4. La question de for
me, à savoir la consultation préalable, reste indécidable en l’état, au vu des déclarations des deux parties. Dans un mémoire antérieur au litige, adressé le 8 octobre 1998 par la rédaction de „La Liberté“ au Conseil de la presse sur le traitement des lettres de lecteurs, M. Claude Chuard écrit notamment ceci: „En principe, la rédaction ne communique pas avec le lecteur pour lui annoncer la publication de sa lettre. Idem pour le refus de publier. La lettre est classée dans un dossier. Pour les textes trop longs, il existe plusieurs traitements. En principe, s’il s’agit de simplifier le style trop compliqué, de réduire la taille d’un paragraphe, inutilement descriptif, la rédaction le fait sans contacter la personne tant que ces suppressions ne transforment pas le sens du texte. Mais si les interventions sont trop importantes – c’est souvent le cas d’une lettre intéressante par le sujet mais trop longue – la rédaction prend contact et demande une version plus courte ou propose des coupes.“

5. Ces dernières dispositions laissent à la rédaction une grande liberté d’interprétation; elles sont de nature à créer des malentendus avec des lecteurs, en dépit du rappel régulier, dans les colonnes du journal, des principales règles de traitement des lettres. Toute lettre accompagnée d’une demande explicite de parution intégrale doit faire l’objet d’une réponse formelle de la rédaction; un contact téléphonique peut suffire, pour autant qu’il fasse l’objet d’une confirmation écrite.

III. Conclusions

1. Le traitement des lettres de lecteurs met en jeu, de la part des rédactions, le principe général de correction (fairness).
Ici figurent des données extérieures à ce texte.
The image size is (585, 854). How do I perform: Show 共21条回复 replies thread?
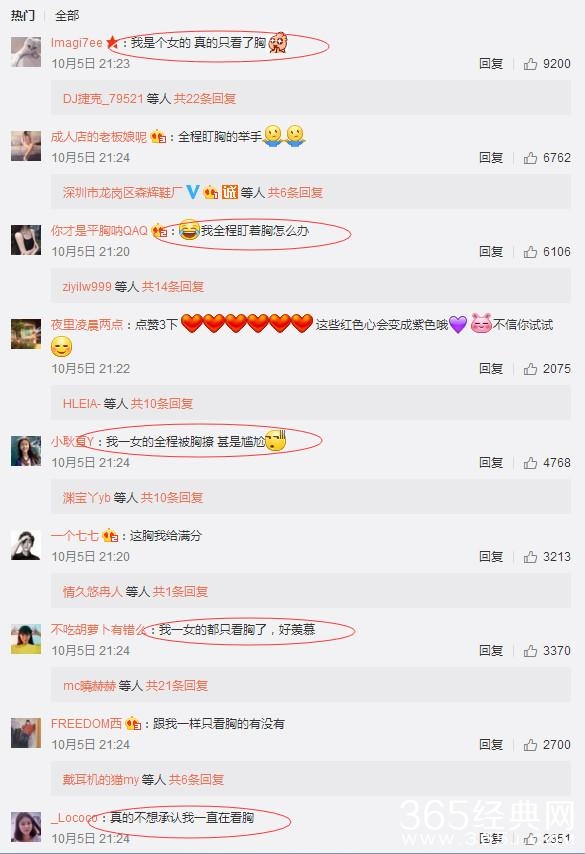click(x=177, y=686)
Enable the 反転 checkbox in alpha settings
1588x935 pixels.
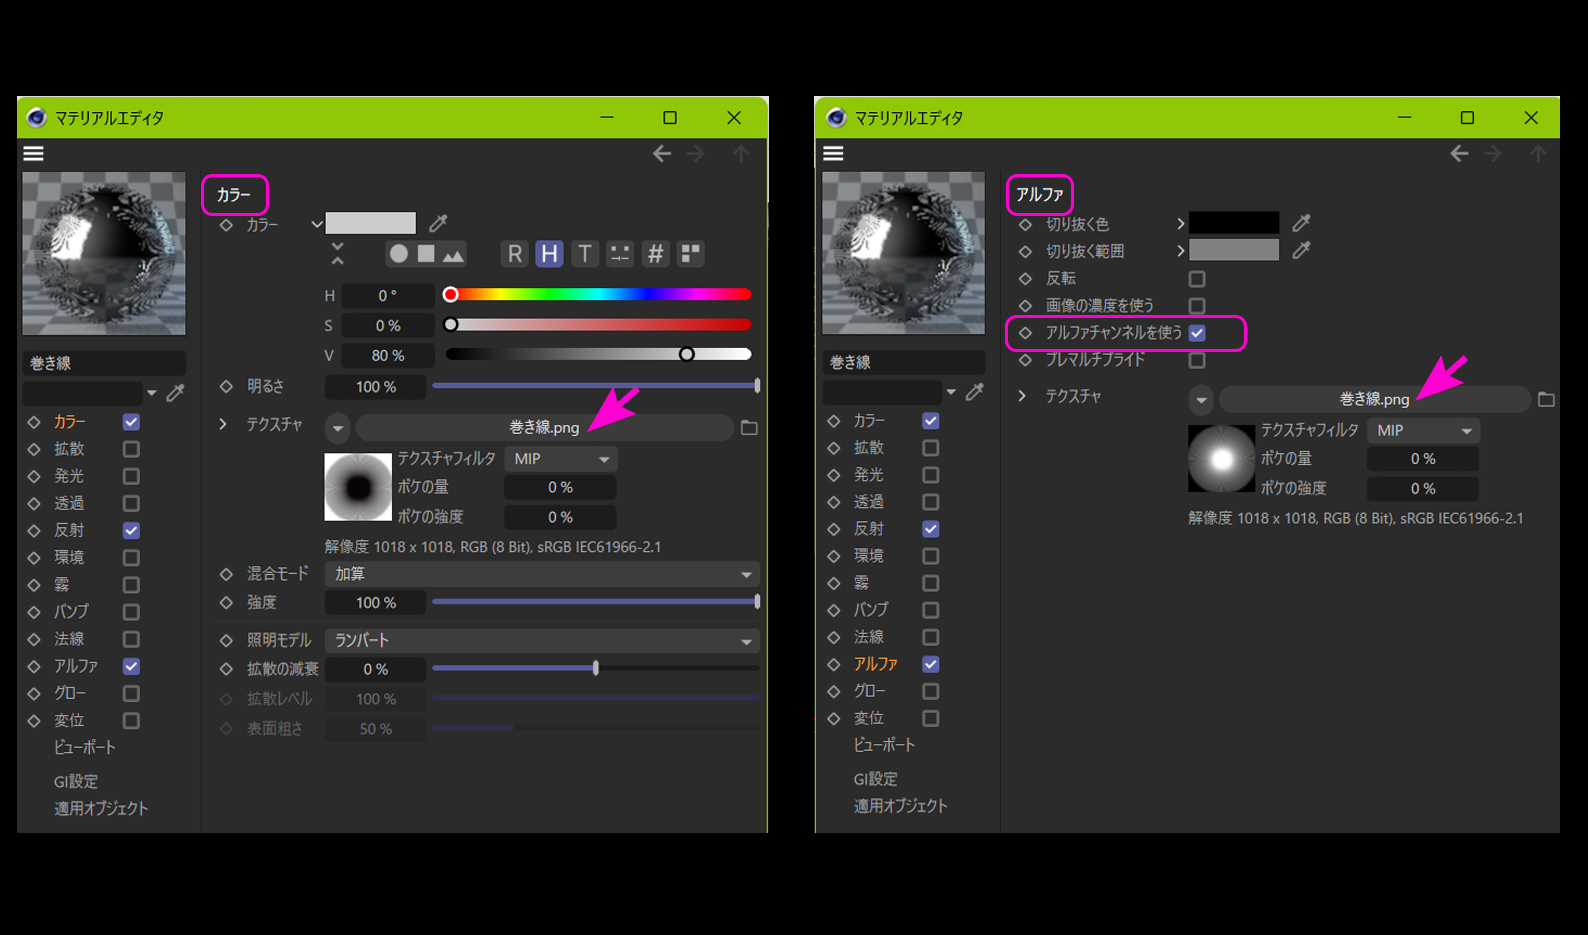click(x=1197, y=279)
Il est une manière de reconnaître la participation des lecteurs au débat public, élément important de la communication politique dans une société démocratique.

2. La liberté d’expression du public ne contient toutefois pas un droit individuel à être publié, ni dans l’absolu, ni à des conditions fixées par l’auteur d’une lettre (publication intégrale, emplacement, jour de parution, etc.) Un média reste libre de publier les messages qu’il reçoit, dès lors qu’il est responsable de l’ensemble du contenu qu’il diffuse, et donc aussi des lettres de lecteurs.
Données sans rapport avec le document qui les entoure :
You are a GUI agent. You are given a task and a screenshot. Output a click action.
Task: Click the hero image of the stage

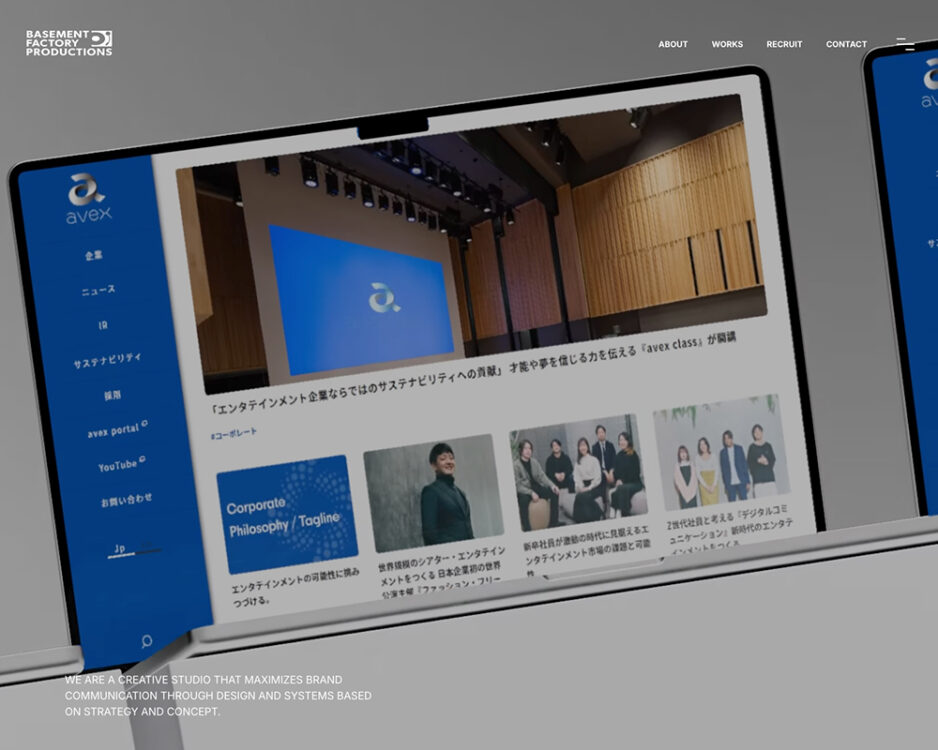[470, 250]
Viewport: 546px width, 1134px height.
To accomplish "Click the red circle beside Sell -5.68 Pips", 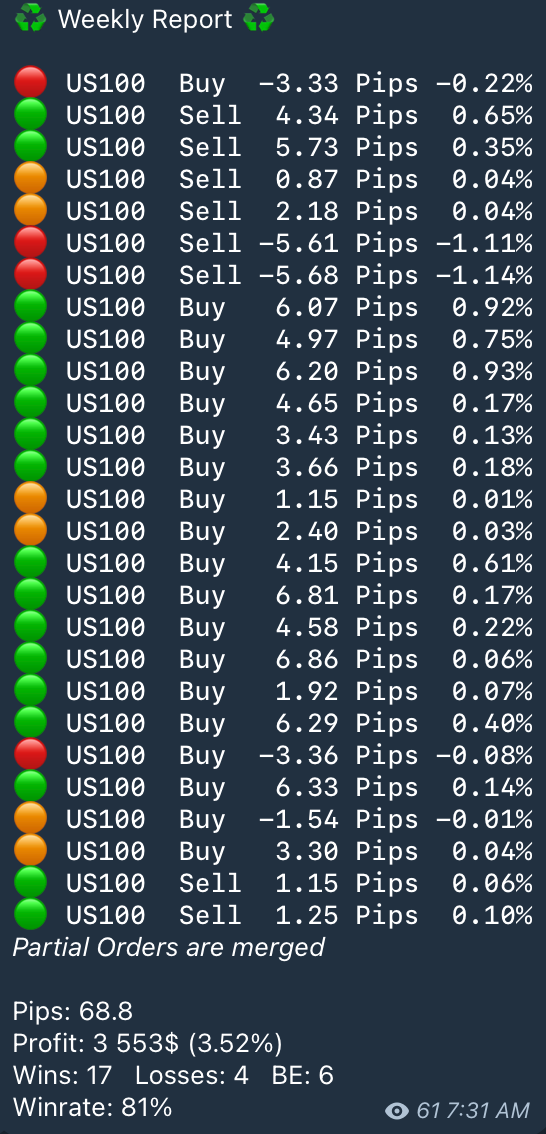I will [30, 274].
3. Sur le fond, le traitement de la lettre par la rédaction de « La Liberté » n’a pas conduit à la suppression d’éléments essentiels en relation avec l’article litigieux. Quant à la forme, la persistance de versions opposées démontre la nécessité de confirmer formellement, chaque fois que cela s’avère nécessaire, les accords passés, au sujet de la publication d’une lettre, par une rédaction et l’auteur de la lettre.

4. C’est pourquoi, lorsqu’un lecteur demande que son texte soit intégralement publié et que la rédaction n’entend pas accéder à cette demande, pour des raisons qui lui sont propres, il est impératif que le lecteur soit consulté lorsque le média est prêt à envisager une publication partielle. L’accord fait l’objet d’une confirmation écrite s’il y a lieu d’éviter tout malentendu ultérieur.